Day 4 is about social challenges. It features the engaging Temple Grandin, who draws from her own experiences as a neuro-diverse person and will talk about stretching and broadening kids and their outlooks on the world. One of the most worrisome aspects of raising 2e children is the prospect of them making friends and have fulfilling social relationships. Michelle Garcia Winner explains how she uses her social thinking system to coach kids through friendships. A big highlight for Kuntz will be Mike Cantlon, whom Kuntz calls “the grandpa you always wanted.” Cantlon started Camp Satori in Washington State for gifted kids and has something of a cult following.
“He creates a magical environment for kids, a bubble for 2e kids to live in,” Kuntz says. “Every educator should watch his talk.” The day rounds up with Scott Barry Kaufman, who motivates his audiences with the positive nature of “quirkiness” and its flow of creativity.
“Our ADHD day is Day 5,” Kuntz says, and it features Elaine Taylor-Klaus sharing a hands-on session of how to implement change at home to best accommodate a 2e child. “People absolutely adore Seth Perler,” Kuntz says of another presenter. “He has a very tactical approach to help kids get organized, especially kids with executive functioning challenges. This would be a great one to watch with your teen.”
Day 6 is about Anxiety and, along with the entire slate, it includes Denise Pope, who says that we have it all wrong about how we define success for our kids.
Finally, on Day 7, the focus is on parents and how they can help their child flourish without burning out themselves. Dan Siegel returns to give a “prequel” to 2e as he gets deep into the workings of the marvelously complicated and always surprising human brain.
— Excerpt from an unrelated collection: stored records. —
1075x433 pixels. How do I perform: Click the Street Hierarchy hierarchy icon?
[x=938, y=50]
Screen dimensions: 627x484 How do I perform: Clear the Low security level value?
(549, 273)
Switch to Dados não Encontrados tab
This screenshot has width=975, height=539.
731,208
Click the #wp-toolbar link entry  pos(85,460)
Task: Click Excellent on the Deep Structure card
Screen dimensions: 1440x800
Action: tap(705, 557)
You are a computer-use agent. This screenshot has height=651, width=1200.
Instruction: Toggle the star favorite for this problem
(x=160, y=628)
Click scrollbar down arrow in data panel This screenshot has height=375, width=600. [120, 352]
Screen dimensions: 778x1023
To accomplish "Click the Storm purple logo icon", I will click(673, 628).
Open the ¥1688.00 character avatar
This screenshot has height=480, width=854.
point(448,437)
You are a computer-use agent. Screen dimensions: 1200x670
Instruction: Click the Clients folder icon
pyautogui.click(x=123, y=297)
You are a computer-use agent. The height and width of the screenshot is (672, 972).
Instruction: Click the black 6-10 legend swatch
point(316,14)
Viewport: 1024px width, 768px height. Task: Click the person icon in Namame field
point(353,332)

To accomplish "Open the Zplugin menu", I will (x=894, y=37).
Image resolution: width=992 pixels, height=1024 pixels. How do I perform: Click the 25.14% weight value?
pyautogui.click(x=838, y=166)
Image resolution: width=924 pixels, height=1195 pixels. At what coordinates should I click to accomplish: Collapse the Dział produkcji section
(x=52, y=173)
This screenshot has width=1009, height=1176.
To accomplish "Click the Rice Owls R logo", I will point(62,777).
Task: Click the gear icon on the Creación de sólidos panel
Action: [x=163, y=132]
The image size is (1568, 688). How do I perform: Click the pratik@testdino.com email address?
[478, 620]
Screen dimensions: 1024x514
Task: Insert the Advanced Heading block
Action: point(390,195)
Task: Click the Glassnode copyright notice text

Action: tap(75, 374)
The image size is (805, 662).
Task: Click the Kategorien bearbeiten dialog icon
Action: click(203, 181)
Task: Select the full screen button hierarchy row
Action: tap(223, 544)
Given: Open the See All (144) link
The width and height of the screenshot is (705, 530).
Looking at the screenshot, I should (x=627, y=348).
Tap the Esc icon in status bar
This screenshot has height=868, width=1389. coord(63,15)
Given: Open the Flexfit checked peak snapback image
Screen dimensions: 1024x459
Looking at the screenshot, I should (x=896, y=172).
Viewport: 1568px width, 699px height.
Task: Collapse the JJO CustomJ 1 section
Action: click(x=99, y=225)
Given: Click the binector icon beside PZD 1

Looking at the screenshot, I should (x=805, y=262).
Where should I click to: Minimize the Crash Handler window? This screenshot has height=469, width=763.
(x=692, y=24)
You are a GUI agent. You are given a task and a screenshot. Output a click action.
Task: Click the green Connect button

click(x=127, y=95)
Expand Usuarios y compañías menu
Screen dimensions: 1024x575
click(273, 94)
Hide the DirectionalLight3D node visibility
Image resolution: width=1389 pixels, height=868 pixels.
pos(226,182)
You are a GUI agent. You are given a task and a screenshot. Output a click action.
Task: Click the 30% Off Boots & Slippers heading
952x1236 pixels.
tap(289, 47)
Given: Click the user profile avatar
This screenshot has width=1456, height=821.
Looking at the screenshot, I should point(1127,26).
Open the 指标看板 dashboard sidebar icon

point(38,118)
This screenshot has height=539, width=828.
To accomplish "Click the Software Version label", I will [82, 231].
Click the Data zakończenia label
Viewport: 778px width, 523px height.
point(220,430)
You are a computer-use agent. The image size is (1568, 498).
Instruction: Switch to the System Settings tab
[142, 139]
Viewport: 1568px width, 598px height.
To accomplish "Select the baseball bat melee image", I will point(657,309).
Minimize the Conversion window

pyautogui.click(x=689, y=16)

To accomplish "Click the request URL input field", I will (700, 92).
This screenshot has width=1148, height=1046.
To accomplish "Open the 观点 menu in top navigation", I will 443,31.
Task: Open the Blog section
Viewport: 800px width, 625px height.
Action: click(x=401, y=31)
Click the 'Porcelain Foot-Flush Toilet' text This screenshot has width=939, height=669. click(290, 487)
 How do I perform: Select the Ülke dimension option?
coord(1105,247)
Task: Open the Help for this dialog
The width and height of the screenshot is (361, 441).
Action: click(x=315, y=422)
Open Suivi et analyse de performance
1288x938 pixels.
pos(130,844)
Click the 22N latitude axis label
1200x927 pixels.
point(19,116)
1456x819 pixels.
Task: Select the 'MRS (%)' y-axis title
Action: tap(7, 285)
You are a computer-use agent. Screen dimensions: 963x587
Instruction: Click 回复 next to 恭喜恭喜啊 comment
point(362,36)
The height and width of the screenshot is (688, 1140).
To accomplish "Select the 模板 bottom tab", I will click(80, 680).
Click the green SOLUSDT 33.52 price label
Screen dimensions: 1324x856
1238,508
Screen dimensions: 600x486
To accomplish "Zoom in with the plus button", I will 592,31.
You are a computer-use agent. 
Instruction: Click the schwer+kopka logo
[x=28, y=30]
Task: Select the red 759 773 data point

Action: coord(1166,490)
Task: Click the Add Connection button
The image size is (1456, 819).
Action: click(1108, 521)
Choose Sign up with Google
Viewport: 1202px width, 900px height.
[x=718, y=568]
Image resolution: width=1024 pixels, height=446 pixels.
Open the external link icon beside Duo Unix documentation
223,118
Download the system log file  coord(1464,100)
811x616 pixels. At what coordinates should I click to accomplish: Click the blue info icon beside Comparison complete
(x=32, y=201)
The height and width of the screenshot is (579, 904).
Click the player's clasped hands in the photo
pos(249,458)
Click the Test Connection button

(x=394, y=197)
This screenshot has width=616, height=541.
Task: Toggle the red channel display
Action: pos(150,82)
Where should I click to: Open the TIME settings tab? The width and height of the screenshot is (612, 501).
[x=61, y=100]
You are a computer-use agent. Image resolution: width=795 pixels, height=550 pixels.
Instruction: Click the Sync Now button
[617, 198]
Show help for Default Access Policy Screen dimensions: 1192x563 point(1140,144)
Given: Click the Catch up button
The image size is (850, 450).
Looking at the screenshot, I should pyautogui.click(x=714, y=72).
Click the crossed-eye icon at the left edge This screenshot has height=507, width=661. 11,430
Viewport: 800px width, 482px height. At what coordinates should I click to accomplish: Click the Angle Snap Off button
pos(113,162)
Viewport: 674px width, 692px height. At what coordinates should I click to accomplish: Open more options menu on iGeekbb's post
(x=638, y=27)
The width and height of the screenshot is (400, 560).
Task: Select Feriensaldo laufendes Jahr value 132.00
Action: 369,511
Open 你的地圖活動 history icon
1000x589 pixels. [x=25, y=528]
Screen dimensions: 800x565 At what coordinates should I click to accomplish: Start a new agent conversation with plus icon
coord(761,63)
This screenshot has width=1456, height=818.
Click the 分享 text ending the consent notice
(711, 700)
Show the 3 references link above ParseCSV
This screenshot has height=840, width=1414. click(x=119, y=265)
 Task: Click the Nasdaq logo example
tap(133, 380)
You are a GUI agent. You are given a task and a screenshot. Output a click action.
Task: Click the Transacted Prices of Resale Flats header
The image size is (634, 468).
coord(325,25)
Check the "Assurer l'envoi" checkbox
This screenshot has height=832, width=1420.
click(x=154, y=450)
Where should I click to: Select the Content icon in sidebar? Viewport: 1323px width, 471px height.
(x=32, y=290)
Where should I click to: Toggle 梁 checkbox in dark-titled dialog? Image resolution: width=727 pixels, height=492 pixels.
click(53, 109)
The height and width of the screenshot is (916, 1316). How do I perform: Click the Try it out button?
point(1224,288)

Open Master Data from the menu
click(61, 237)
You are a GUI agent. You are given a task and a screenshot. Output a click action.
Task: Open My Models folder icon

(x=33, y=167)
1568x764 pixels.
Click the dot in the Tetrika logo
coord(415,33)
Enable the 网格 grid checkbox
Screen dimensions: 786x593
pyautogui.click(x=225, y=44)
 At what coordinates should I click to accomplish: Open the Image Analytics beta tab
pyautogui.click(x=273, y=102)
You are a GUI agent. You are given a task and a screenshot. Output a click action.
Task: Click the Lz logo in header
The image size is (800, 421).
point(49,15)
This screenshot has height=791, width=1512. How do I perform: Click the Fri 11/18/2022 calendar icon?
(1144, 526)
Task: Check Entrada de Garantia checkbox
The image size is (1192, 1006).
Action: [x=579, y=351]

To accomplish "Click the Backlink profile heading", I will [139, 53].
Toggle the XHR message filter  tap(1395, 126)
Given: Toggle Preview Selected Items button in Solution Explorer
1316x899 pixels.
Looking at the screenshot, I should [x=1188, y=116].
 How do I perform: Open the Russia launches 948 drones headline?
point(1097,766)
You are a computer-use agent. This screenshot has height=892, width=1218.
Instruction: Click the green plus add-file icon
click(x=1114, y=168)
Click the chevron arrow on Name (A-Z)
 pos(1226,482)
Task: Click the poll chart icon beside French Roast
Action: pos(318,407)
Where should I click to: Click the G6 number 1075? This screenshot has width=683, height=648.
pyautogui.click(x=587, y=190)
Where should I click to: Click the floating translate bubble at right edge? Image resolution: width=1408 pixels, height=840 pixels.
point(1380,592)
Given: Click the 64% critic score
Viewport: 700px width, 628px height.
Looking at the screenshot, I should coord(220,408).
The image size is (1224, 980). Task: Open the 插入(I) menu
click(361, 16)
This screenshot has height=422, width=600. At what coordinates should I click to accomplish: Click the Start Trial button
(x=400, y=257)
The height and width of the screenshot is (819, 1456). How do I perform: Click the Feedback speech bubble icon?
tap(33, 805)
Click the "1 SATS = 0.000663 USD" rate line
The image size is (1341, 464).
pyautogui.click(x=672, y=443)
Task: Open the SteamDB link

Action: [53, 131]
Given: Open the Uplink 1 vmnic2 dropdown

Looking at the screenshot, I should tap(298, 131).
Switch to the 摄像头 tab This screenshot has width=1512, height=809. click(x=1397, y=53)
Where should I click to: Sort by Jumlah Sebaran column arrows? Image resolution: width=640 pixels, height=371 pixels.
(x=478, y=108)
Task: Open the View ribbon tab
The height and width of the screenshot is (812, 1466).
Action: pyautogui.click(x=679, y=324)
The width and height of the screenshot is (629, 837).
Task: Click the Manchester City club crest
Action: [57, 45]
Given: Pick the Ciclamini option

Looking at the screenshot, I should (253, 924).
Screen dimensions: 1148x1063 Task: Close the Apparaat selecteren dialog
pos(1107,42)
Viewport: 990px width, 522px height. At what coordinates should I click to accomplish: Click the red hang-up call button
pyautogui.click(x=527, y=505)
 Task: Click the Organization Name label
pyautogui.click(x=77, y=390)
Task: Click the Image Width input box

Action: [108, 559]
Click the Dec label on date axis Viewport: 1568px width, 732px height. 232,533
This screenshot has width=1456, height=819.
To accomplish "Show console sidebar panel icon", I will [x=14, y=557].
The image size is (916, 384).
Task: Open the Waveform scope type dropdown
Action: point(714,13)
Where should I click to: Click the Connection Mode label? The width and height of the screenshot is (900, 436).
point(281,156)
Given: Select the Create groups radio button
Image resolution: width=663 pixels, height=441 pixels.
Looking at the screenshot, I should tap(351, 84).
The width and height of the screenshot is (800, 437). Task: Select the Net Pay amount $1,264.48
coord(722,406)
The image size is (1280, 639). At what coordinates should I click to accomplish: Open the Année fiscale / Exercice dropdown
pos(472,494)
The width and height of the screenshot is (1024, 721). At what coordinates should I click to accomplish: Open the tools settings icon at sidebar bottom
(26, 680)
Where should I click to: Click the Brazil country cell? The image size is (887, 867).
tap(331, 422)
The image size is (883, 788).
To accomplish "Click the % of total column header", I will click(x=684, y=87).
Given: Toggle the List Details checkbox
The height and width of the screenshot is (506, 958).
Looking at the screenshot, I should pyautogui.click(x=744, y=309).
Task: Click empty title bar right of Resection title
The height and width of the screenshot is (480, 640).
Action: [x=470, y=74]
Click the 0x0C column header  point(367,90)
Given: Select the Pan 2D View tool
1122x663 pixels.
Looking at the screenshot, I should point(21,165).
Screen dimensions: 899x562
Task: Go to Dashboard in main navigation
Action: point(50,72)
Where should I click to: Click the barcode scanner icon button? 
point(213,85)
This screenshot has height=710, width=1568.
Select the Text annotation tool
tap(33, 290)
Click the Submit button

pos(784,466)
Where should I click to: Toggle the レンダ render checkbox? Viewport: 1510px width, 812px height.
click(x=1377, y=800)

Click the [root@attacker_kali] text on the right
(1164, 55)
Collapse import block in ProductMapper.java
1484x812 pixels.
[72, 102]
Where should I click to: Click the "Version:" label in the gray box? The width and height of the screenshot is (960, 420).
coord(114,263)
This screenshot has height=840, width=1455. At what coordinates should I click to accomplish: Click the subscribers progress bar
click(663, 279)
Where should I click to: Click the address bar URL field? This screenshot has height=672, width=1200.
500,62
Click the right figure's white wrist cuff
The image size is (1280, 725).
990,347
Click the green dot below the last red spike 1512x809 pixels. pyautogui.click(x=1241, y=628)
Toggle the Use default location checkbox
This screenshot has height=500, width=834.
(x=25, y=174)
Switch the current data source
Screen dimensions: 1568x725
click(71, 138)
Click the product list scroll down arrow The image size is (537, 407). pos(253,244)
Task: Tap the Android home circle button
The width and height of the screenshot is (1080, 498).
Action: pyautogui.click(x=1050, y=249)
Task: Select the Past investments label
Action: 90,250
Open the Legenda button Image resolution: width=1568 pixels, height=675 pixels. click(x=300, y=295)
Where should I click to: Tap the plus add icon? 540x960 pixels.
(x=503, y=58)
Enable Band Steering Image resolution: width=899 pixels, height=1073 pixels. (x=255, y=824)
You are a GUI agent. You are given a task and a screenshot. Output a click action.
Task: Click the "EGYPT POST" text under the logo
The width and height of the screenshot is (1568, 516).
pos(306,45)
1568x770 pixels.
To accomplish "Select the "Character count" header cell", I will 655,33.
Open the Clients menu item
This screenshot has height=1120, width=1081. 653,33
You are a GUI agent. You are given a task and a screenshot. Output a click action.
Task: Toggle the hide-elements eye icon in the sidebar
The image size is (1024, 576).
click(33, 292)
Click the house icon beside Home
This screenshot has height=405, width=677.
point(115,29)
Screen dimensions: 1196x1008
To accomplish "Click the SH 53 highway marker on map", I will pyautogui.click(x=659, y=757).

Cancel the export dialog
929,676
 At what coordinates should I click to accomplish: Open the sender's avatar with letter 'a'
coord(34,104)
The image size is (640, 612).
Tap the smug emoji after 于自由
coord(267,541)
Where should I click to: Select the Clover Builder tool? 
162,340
Agreeing with Siegal’s premise, Kuntz says, “there is no immaculate perception. There is no one way of seeing things. We are all uniquely wired and see things uniquely. Even to say that there’s this bell curve and we’ve got the typical people in the middle and our 2e kids are on either side, depending on their advanced or lower abilities, it’s like we’re trying to categorize things so that we can talk about them and think about them. But I think really, there are millions of different ways that we interact with and perceive the world. By that definition, our ideas about 2e will be much, much broader than what we have now.”
By attending conferences like this one and by tuning into to all the sessions, including those not mentioned here, that broader outlook not only on 2e, but on education, on childhood, and on life can start with only a click of the computer.